> _Your instructions_
Return the lines below that contain the word "agent".

> _Data provided_
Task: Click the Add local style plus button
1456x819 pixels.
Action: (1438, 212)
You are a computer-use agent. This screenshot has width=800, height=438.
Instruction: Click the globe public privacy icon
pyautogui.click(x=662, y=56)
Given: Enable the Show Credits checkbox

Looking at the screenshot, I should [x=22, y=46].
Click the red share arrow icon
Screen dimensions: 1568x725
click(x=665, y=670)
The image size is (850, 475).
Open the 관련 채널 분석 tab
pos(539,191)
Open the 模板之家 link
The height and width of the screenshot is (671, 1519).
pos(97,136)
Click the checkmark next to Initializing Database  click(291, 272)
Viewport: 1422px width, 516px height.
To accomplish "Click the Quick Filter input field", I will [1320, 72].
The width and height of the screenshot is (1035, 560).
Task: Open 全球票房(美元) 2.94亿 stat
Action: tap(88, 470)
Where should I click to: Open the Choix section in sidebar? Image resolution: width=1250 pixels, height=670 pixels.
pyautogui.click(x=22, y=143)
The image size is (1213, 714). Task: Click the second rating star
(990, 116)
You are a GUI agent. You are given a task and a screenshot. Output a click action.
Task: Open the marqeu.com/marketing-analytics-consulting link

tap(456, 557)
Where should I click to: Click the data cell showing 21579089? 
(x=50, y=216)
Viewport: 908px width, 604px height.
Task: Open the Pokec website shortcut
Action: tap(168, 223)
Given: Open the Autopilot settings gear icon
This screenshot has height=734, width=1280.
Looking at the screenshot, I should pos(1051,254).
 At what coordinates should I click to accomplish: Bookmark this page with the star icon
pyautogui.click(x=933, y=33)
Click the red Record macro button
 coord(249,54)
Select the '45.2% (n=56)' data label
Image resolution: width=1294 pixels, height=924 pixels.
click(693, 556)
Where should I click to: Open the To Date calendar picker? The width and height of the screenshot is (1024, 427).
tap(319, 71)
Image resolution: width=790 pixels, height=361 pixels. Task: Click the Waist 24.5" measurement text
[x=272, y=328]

> _Solved exercise_
You are a computer-use agent. This screenshot has width=800, height=438.
You are a GUI agent. You are given a task and a screenshot. Output a click action.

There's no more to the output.